On the eve of the Guantánamo judge’s ruling denying the appeal based on Omar Khadr’s status as a juvenile, his military defense lawyer, Lieutenant-Commander Bill Kuebler, visited Canada, appearing before a parliamentary human rights panel and speaking to the media in an apparent attempt to shame the Canadian government into intervening on behalf of his client.
He made it clear that the youth has no chance of receiving a fair trial in the Guantánamo tribunal. “There is almost no real evidence to support the proposition that Omar actually threw a hand grenade in July 2002 that killed a US soldier,” he told the committee. “Omar will probably nonetheless be convicted of murder by the military commission for little more than having survived the firefight.”

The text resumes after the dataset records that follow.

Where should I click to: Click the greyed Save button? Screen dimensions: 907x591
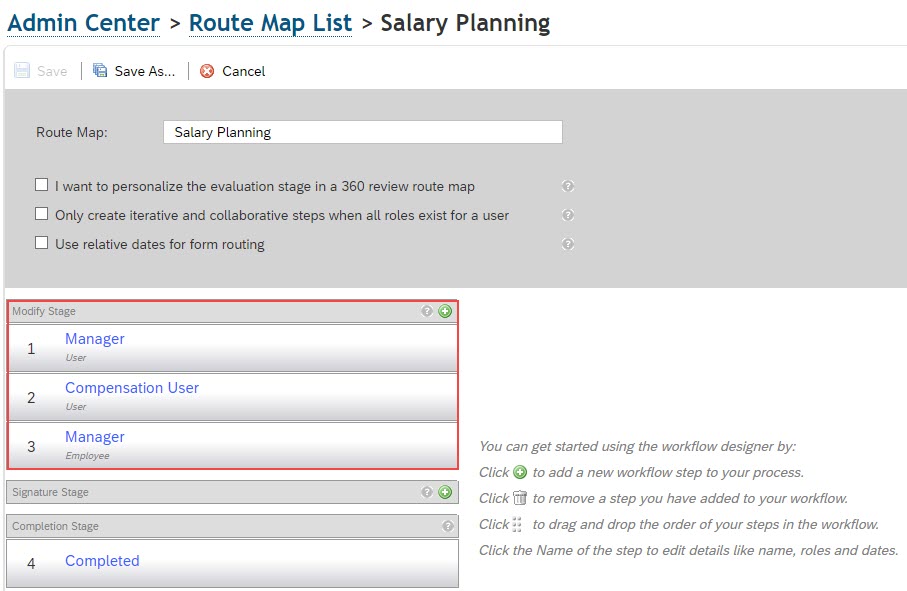(40, 71)
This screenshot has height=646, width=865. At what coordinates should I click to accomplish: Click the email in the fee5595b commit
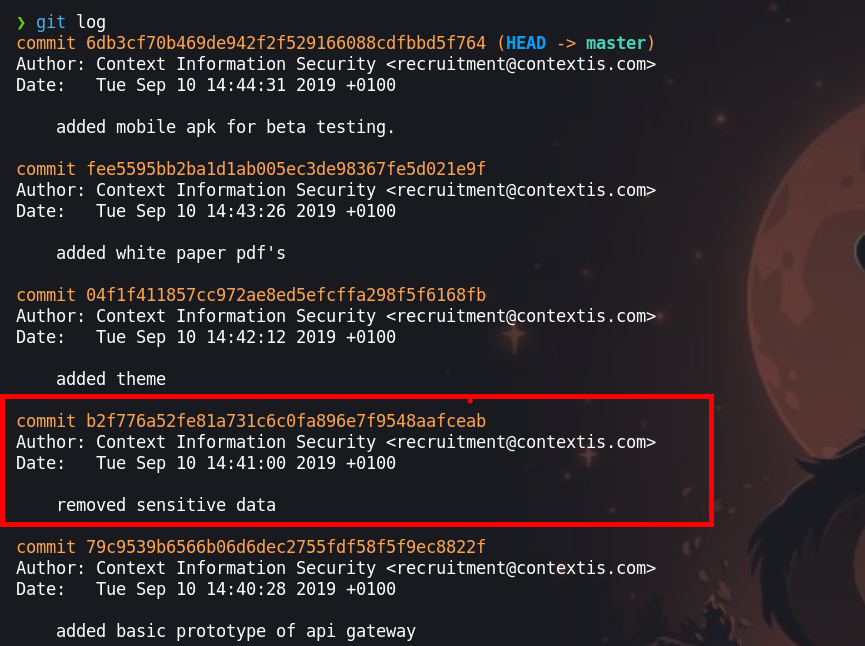click(x=521, y=190)
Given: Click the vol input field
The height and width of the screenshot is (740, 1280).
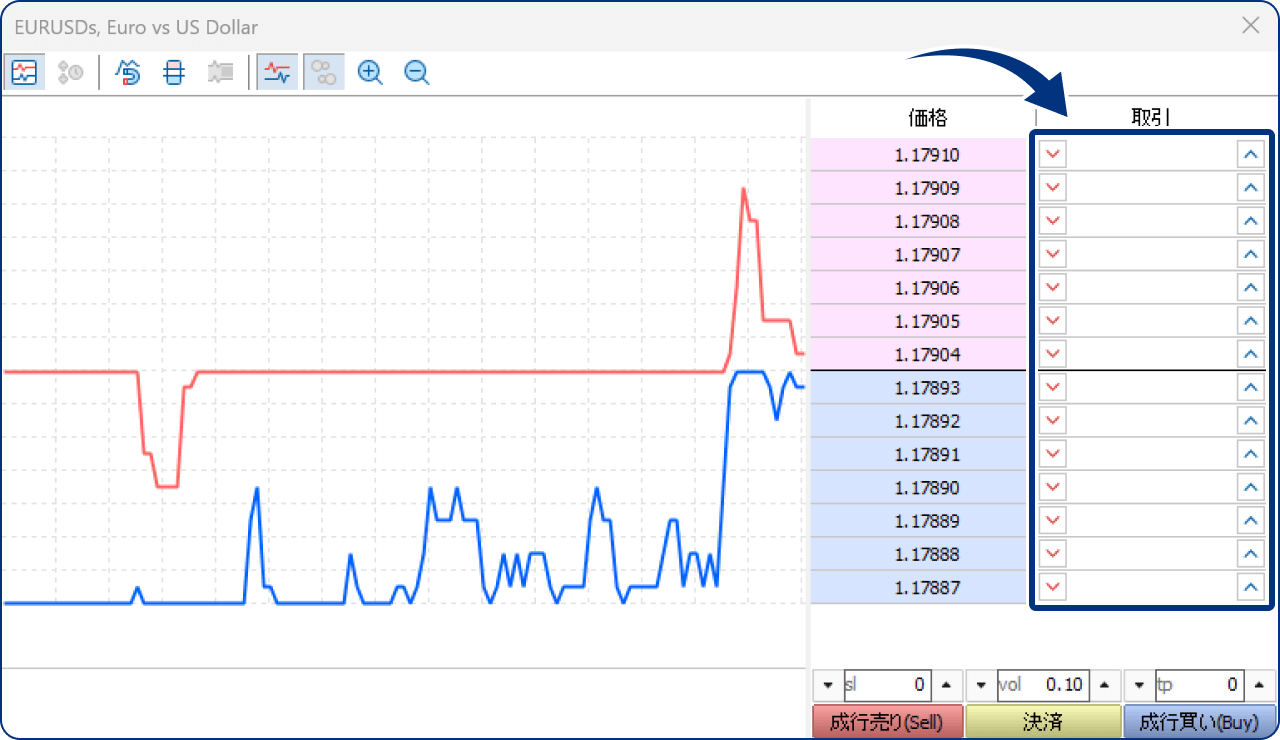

After the military judge’s ruling, Kuebler called it “an embarrassment to the United States.” He added pointedly, “The military commission process has now clearly failed and Canada will share in the embarrassment if it does not act soon.”
The military defense attorney stated that the practical effect of the decision was “to agree with the government view that Congress affirmatively intended to give the Pentagon the authority to seek the death penalty against children if the so-called ‘convening authority’ felt it appropriate.”
On Tuesday, meanwhile, over 100 Canadian students demonstrated on the steps of the Canadian parliament chanting “Free Omar” and waving placards reading “Justice for Children.”
“For the grace of God, they could be in Omar’s shoes,” said Marcel Lacroix, a teacher accompanying the student protesters. “He’s a Canadian born in Toronto. I can’t understand why the Canadian government doesn’t just bring him home.”